Ceramah-ceramah ia sampaikan dalam acara perkemahan, katibah, dan usar Ikhwan dapat merebut hati pendengarnya, karena mereka menemukan kejujuran, kejelasan, kesederhanaan, manisnya iman dan keikhlasan. Kalimat-kalimatnya keluar dari kedalaman relung hati dan merasuk ke dalam jiwa pendengarnya, dialog antara ruh untuk ruh, menggugah jiwa dan menggerakkan nurani, menyeru untuk beramal serius dan sungguh-sungguh di atas jalan Allah demi orang-orang lemah di muka bumi.
Ia juga menjelaskan untuk seluruh Ikhwan bahwa musuh-musuh Islam dari kalangan Yahudi, Salibis dan para penjajah adalah orang-orang hina yang takkan mampu menghadapi semangat dan kekuatan tekad orang-orang yang beriman. Pengalaman saat menghadapi mereka dalam perang Palestina membuktikan sifat penakut dan pengecut, serta lemahnya kekuatan mereka. Mereka bahkan kabur meninggalkan medan perang, bagai tikus buduk yang sangat ketakutan di hadapan mujahid Ikhwanul Muslimin. Andai bukan karena konspirasi internasional, dan lemahnya sebagian negara-negara Arab dan Islam, niscaya Palestina takkan jatuh di tangan mereka. Bukan itu saja. Bahkan Inggris, Prancis atau Amerika takkan pernah menancapkan eksistensinya di atas negeri Islam.
Ustadz Abbas as-Siisi berkata dalam bukunya "Fi Qafilatil Ikhwan", Syeikh Muhammad Farghali adalah salah satu dai Islam, dan pionir pertama Ikhwanul Muslimin. Beliau bekerja bersama Imam Syahid Hasan al-Banna sejak memulai dakwahnya di kota Ismailiyah. Imam Syahid lalu memilihnya dengan memberi beberapa tanggung jawab besar, dan ia pun menunaikan tugasnya dengan baik. Ia senantiasa berbaik sangka kepada Allah dan bersiap siaga di tengah kota dengan melakukan perlawanan, walau berada dalam kepungan penjajah Inggris. Namun ia berhasil menjadikan bumi Mesir guncang di bawah tapak kaki mereka.

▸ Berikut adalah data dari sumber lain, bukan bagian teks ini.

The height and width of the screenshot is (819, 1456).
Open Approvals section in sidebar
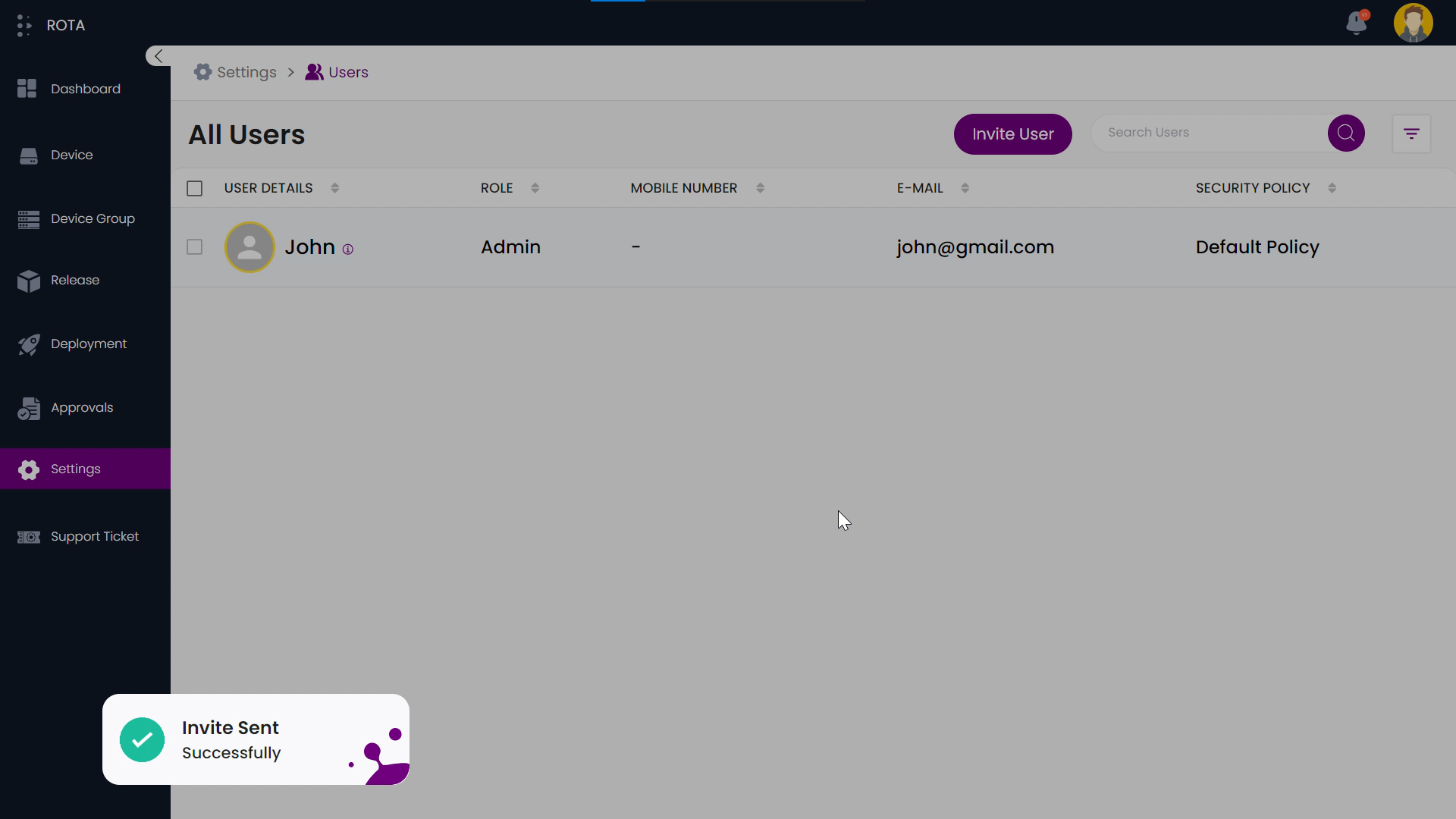(x=82, y=407)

Dalam bukunya "Mudzakkiraat ad-Dakwah wa ad-Da'iyah", Imam Syahid Hasan al-Banna berkata tentang Syeikh Muhammad Farghali, "Ketika pembangunan masjid yang diminta oleh pekerja perusahaan pengolahan kurma di Ismailiyah telah selesai, kami menugaskan Syeikh Muhammad Farghali yang ketika itu bekerja sebagai guru di Ma'had Hira untuk menjadi imam dan guru di masjid tersebut. Syeikh Muhammad Farghali pun tiba di sana dan menerima penyerahan masjid yang akan berada di bawah tanggung jawabnya. Sebuah tempat tinggal lalu disiapkan di samping masjid itu. Dan selanjutnya, spirit dan jiwanya pun dapat merasuk dalam diri para pekerja itu. Dalam beberapa minggu saja, pengetahuan, wawasan keislaman, spiritual dan jiwa sosial para pekerja itu mengalami peningkatan menakjubkan. Mereka telah mengetahui nilai diri mereka masing-masing, kemuliaan tugas mereka dalam kehidupan, dan keagungan diri mereka sebagai manusia.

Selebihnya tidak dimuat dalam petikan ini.